=== Material to process ===
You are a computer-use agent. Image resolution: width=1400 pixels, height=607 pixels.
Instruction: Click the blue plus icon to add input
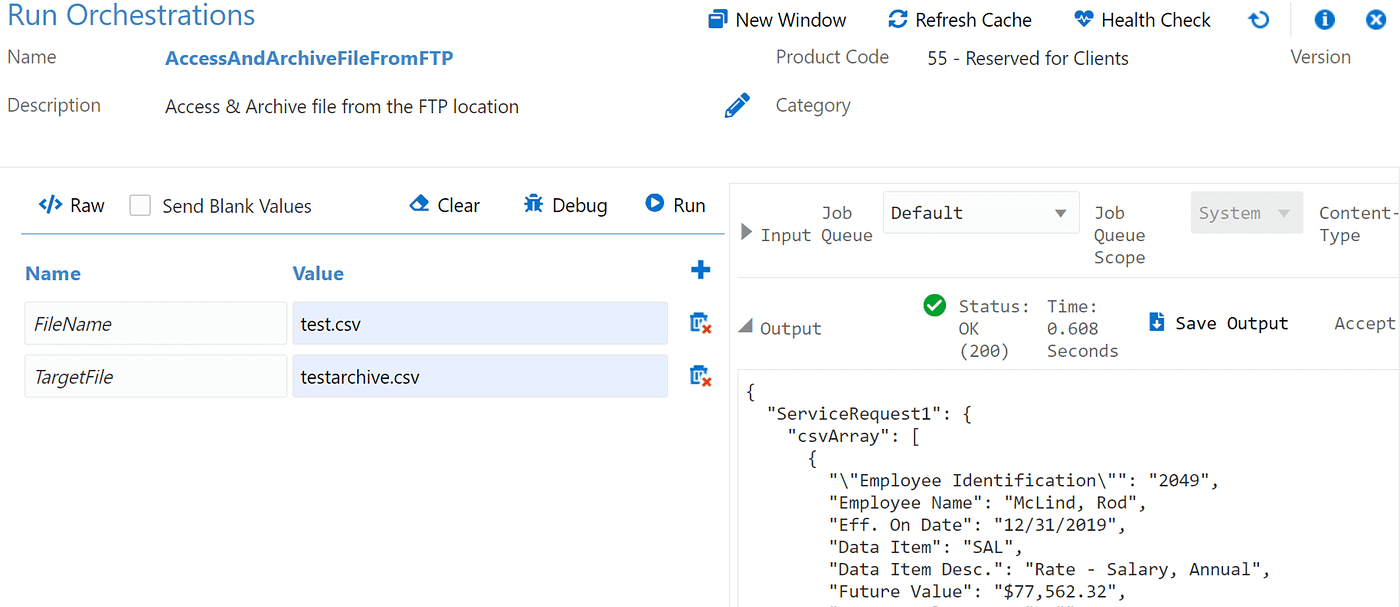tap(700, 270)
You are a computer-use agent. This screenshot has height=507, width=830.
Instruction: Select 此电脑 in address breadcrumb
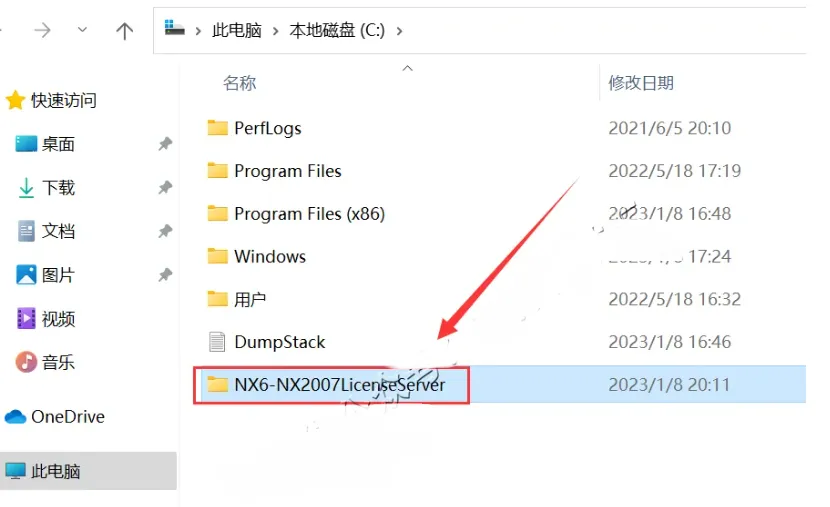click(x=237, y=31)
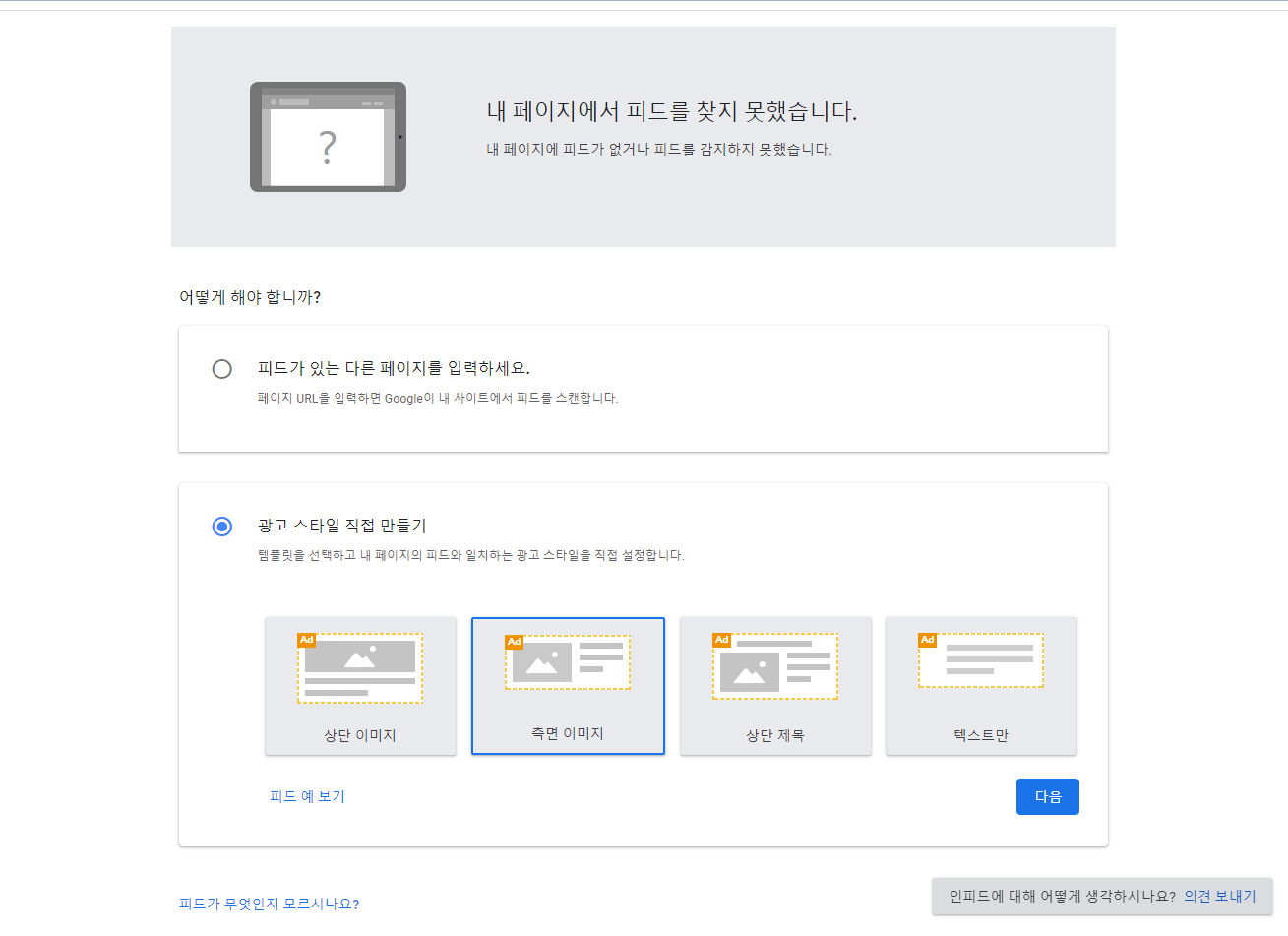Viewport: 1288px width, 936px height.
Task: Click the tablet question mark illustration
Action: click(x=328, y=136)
===
=== Material to process ===
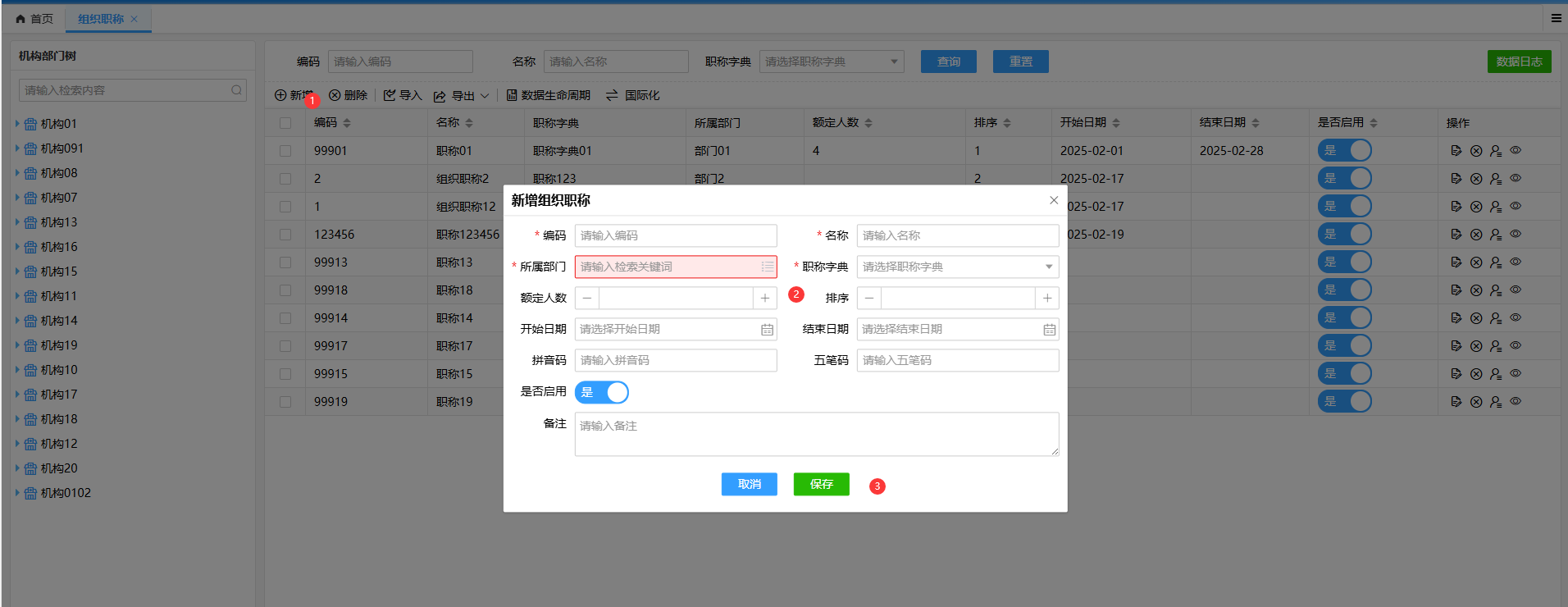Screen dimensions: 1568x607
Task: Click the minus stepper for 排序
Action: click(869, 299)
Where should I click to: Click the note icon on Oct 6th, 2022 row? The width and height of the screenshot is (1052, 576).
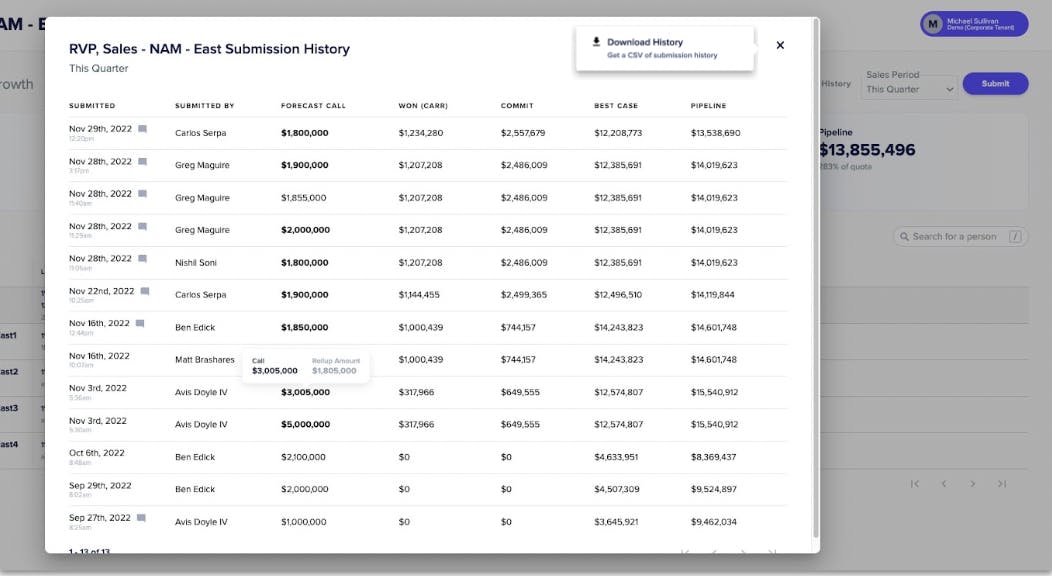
===
Task item:
Line count for "screenshot": count the lines of the records above that contain it and give only the number.

Result below:
2